Hector is a man on the edge – of 40 (the barbecue marks his birthday), of an affair with his children's babysitter Connie, of losing patience with his controlling wife, smothering parents and bickering kids and, if he takes any more cocaine, a heart attack. Not much happens in the opening episode until the last few minutes, but through Hector's eyes, we begin to see a dim outline of the old loyalties, new affinities, sibling rivalries, marital disharmonies, personal pressures and secrets in which he and his guests are enmeshed.

But it is perhaps too dim. It is only thanks to the foreknowledge of the story's premise that there is any degree of tension underlying the tedium. And the characterisation is even thinner than the plot – a particular handicap when you have a set of protagonists who so far seem fairly unsympathetic. You need complexity to draw you in.

That said, things don't half pick up after the blow has been dealt. Even the most disinterested viewer suddenly finds him or herself galvanised. You can imagine the arguments on sofas up and down the land. Of course Harry should have slapped the tyke! Of course he shouldn't! Of course you'd call the police if another family member belted your boy! Of course you wouldn't! Whether or not the characters' inner workings are developed in future episodes, I suspect we'll all be tuning in to see how this morality play comes out.

For what it's worth, I'd have slapped the parents.

Meanwhile, on BBC2, John Humphrys was examining who in our own country needs a good slap or not. The Future State of Welfare, presented by the former working-class boy from Splott (I know – home town of Shirley Bassey too! Surely an embarrassment of riches), examined whether Britain's welfare system had strayed too far from its original Beveridgian aims of slaying the five giant evils of want, ignorance, squalor, idleness and disease, and bred instead a culture of entitlement that has caused the benefits bill to increase by £60bn over the last decade.
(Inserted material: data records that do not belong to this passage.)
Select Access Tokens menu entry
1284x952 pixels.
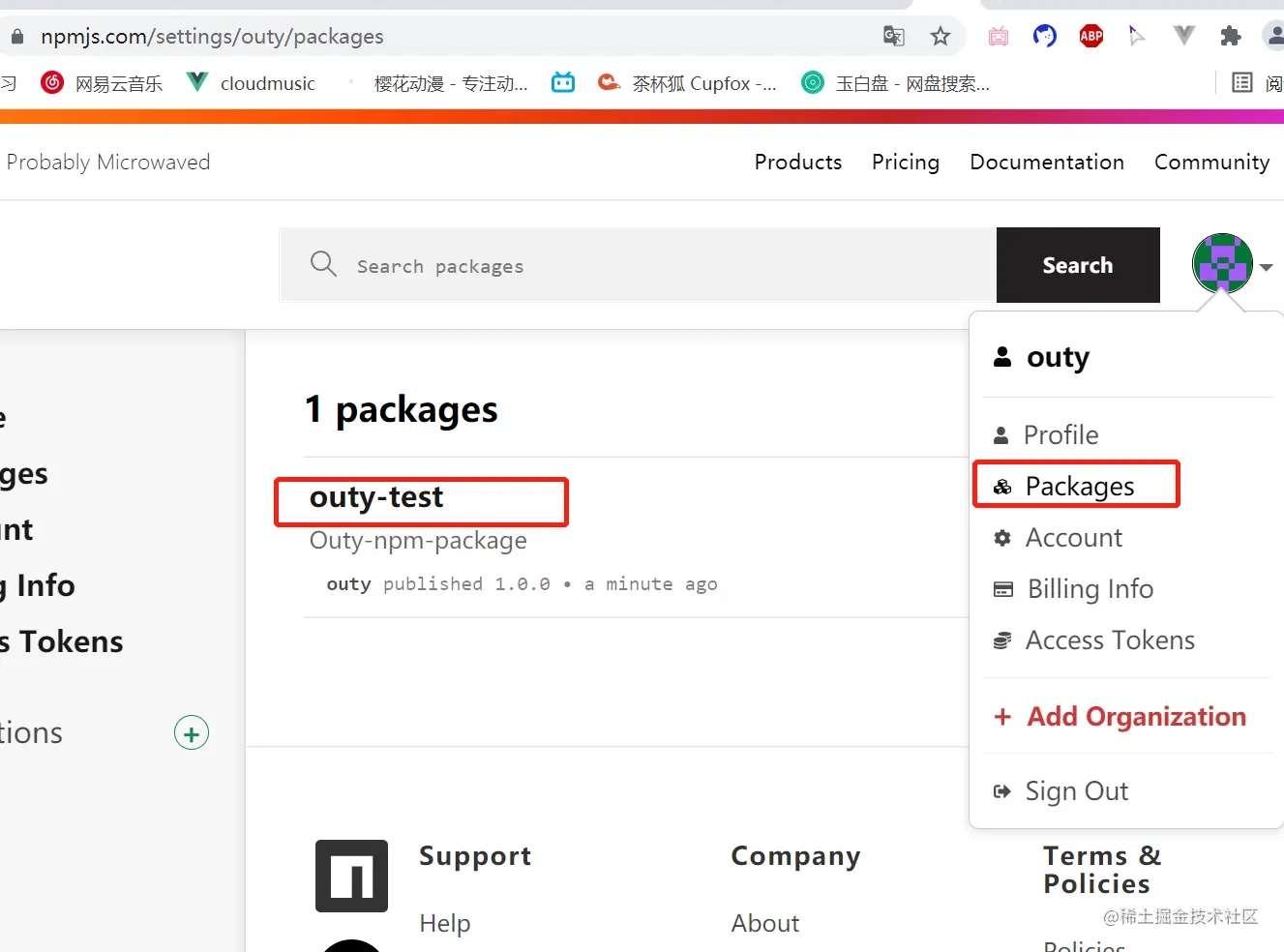(1109, 640)
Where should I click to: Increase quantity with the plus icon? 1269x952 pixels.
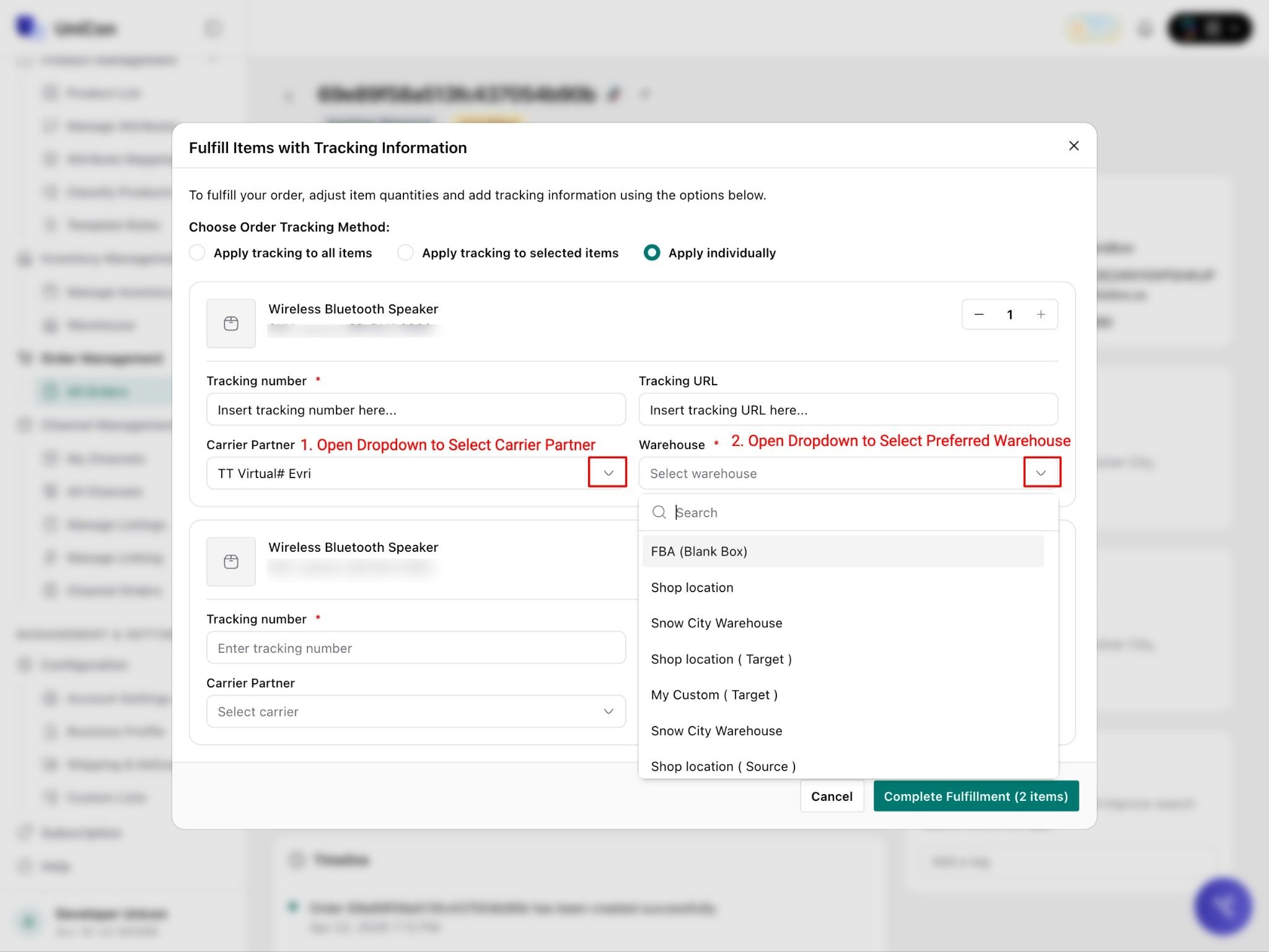click(1041, 315)
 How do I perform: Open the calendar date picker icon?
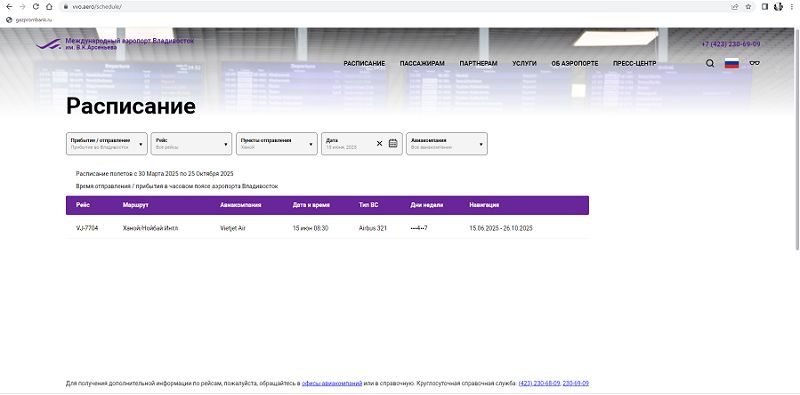click(393, 143)
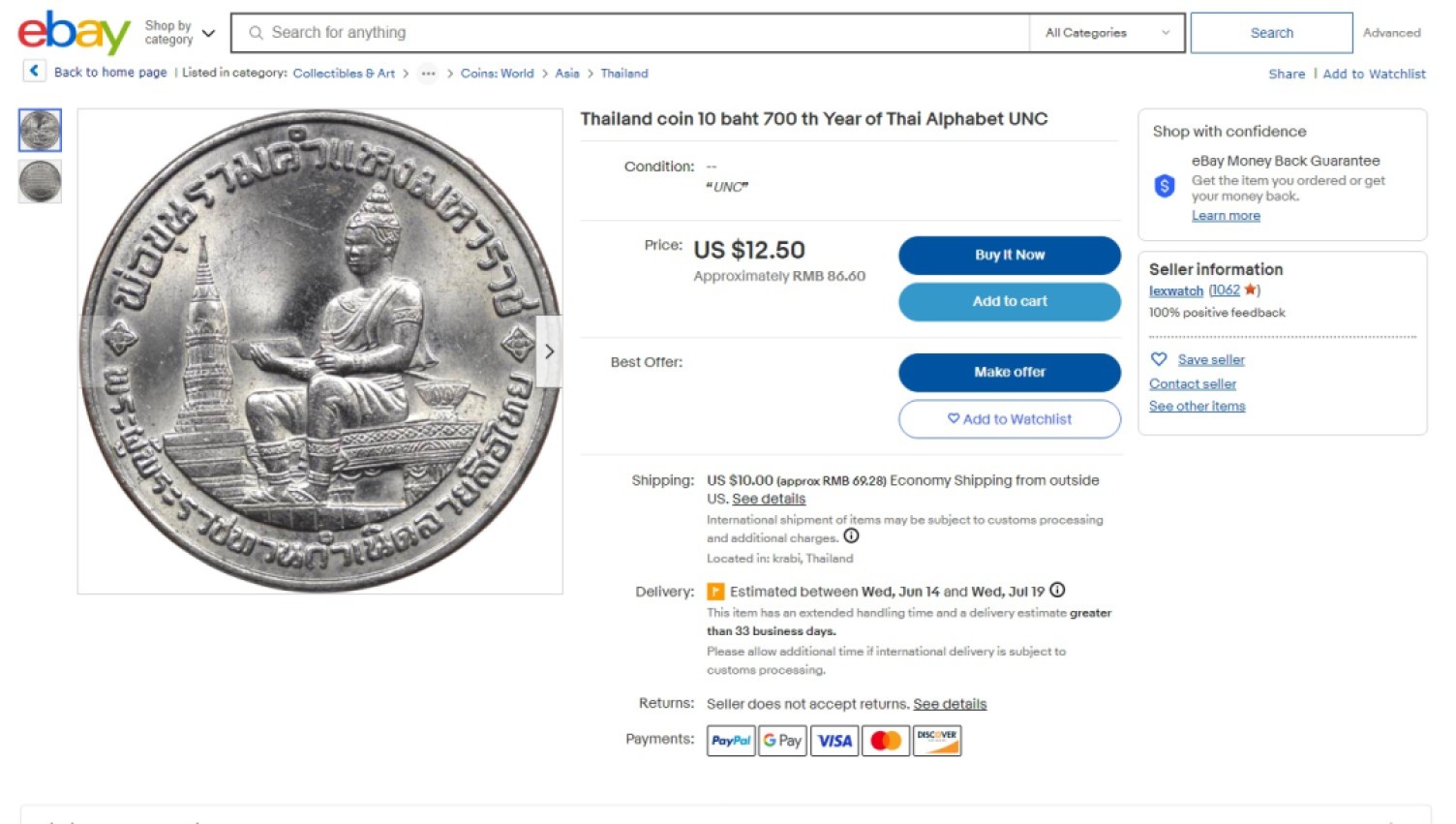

The programme had commissioned a Mori poll to prove how much more unsympathetic the public mood has become towards those on benefits, but the truest barometer was the existence of the programme itself, which asked as overtly as I have yet seen whether there is a distinction to be drawn once again between the deserving and the undeserving poor. No word yet on who gets to decide that, or on how close to the bone we must cut everything to make sure not one chancer gets a single unearned penny from the state, but I'm sure we'll all find out over the next few bleak, bleak years.

And speaking of bleak years, last night's Panorama – Dale Farm: the Big Eviction (BBC1) unpicked the knotty history of the eviction of 81 Irish traveller families from the encampment that they have called home for the past 10 years. The talk was of planning permission, brownfield and greenfield sites and legal jiggery-pokery, but at its heart was the same tricky notion of fairness that beat within Humphrys' programme. Was it fair that the travellers be turned out of their homes? Was it fair that the planning laws didn't seem to apply to them? Was it fair that the law says councils no longer have to provide sites to allow them to live their preferred nomadic lifestyle? Was it fair that some villagers' properties had been made unsaleable by the site's proximity? Despite having evidently become fond of the families whose story he had been following for the past six years, Richard Parry's film was admirably even-handed in its illumination of the questions and its quiet acknowledgment of the absence of any answers. Another impressive Panoramic view.